The Centers for Medicare & Medicaid Services (CMS) has prioritized several primary care and prevention payment models that hold promise for advancing value-based care in the future. Earlier this year, CMS announced the Multi-Payer Advanced Primary Care medical home model, which could reach 20 regions across the nation, including more than 20,000 clinicians and 25 million patients. In March 2016, a Diabetes Prevention Program (DPP) model run by the YMCA became the first preventive service model to meet CMS’ criteria for expansion in Medicare. By providing weekly counseling sessions on weight control and diabetes prevention, DPP reduced bodyweight by 5% and saved an estimated $2,650 per enrollee. The expanded model is set to begin in 2018 and aims to make services available for all Medicare beneficiaries, an important step toward achieving the goals of better care with smarter spending.
Leveraging Health Care Data to Improve Care
Progress in digitizing the health care experience of Americans is a fundamental enabler for improved care at lower cost. The HHS Office of the National Coordinator for Health IT (ONC) has focused on achieving widespread electronic health record (EHR) adoption and interoperability. By 2015, 96% of hospitals and 74% of physicians were using certified EHRs, and 82% of hospitals were able to exchange clinical data with outside providers, marking continued year-over-year progress. Last spring, major health information technology vendors — including Epic, Cerner, and other leaders, and altogether representing 90% of the hospital EHR market and health systems in 46 states — committed to supporting consumer access to their data, avoiding blocking of health information, and moving off of proprietary and onto federally recognized, national standards so that technologies can share health data securely and seamlessly. And the recent bipartisan 21st Century Cures legislation further provides ONC with the authority to require interoperability.

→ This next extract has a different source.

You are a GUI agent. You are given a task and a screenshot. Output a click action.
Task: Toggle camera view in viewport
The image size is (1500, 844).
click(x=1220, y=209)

Finally, the federal government is increasing access to cost and quality of care information. Medicare Compare websites enable patients and caregivers to compare physicians, hospitals, nursing homes, home health agencies, dialysis facilities, and health and drug plans. HHS and AARP recently announced awardees from a challenge to encourage health care organizations, designers, and technology companies to design a medical bill that is easier for patients to understand.
The Path Forward for Delivery System Reform
Much of the work to date has been based on empiricism: developing models, learning what works, and scaling successes. Not all models will work; some will require improvement and iteration. Participants will enter and exit. Over time, however, this empirical, learning approach will yield results for patients and providers, leading to a smarter, more effective health system in which they can thrive. It is essential for this empiric approach to continue to meet the nonpartisan goals of better care, smarter spending, and healthier people.
The views expressed in this article are those of the authors and do not necessarily represent the views or policies of the U.S. Department of Health and Human Services or Centers for Medicare and Medicaid Services.